By Kathy Lien, Managing Director of FX Strategy for BK Asset Management.
The U.S. dollar traded higher against most of the major currencies Tuesday after Federal Reserve Vice Chairman Richard Clarida said he backed gradual rate hikes with an eventual move toward neutral rates. Although he also admitted that they don’t really know where the neutral level is and expressed concern about lower inflation expectations, investors were singularly focused on the talk of more rate hikes. They ignored his concerns about capital expenditure as well as Fed President Bullard’s warnings about slower growth over the next 2 years. With that in mind, the U.S. economic reports did help the greenback. Aside from the increase in house prices, the decline in the Conference Board’s consumer sentiment index was modest with the index pulling back only slightly from 18-year highs. As a result, the U.S. dollar extended its gains against all of the major currencies except for the Australian and New Zealand dollars.
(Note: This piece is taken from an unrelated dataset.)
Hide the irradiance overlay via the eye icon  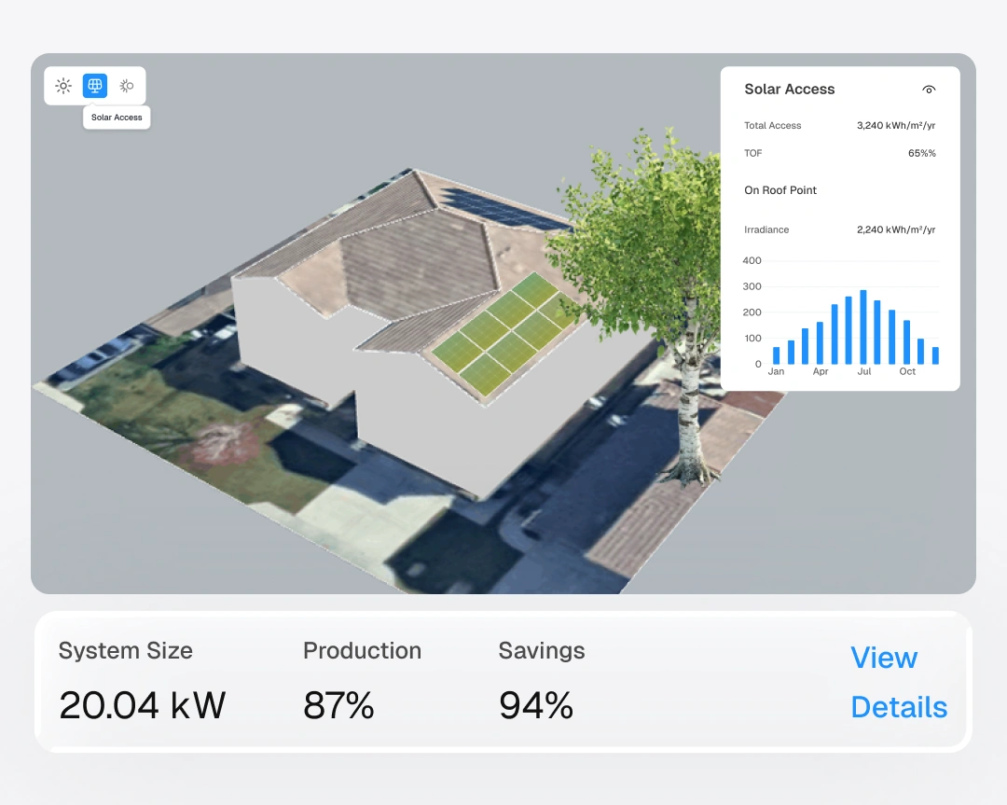click(929, 89)
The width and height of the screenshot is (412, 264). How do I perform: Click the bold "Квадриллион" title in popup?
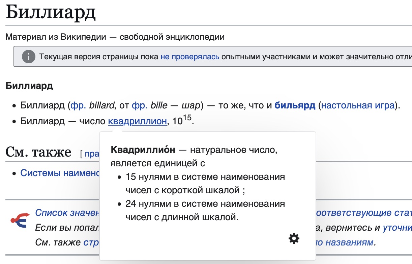tap(143, 150)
There were 3 key moves in Tuesday’s FX – euro’s break of 1.13, sterling’s decline toward monthly lows and USD/JPY’s extended breakout. But the currency pair that we are watching most closely is AUD/USD because there are a number of reasons why it could be the next currency to fall. Most importantly, all signs point to the US getting tougher on Chinese trade. Despite an upcoming meeting between Presidents Trump and Xi, the US Administration continues to downplay the possibility of an agreement. WH Chief Economic Advisor said that he was disappointed by trade talks so far and Trump is ready to add tariffs on China. While this could be a political move to surprise after downplaying expectations, for the time being, these comments reaffirm our view that the meeting will result in nothing substantial. An intensification of trade tensions hurts the AUD/USD and the outlook Australia’s economy. The Chinese yuan is already exceptionally weak and any further pressure on growth could cause the Chinese government to depreciate the currency further, lowering the purchasing power of Chinese importers and in turn the demand for Australian exports. Iron ore prices have also fallen sharply over the past few days and these moves could catch to the Australian dollar. We’re already beginning to see a move lower as AUD/USD ends the day below the 20-day SMA for the first time this month and with that the next stop should be the November low of .7165.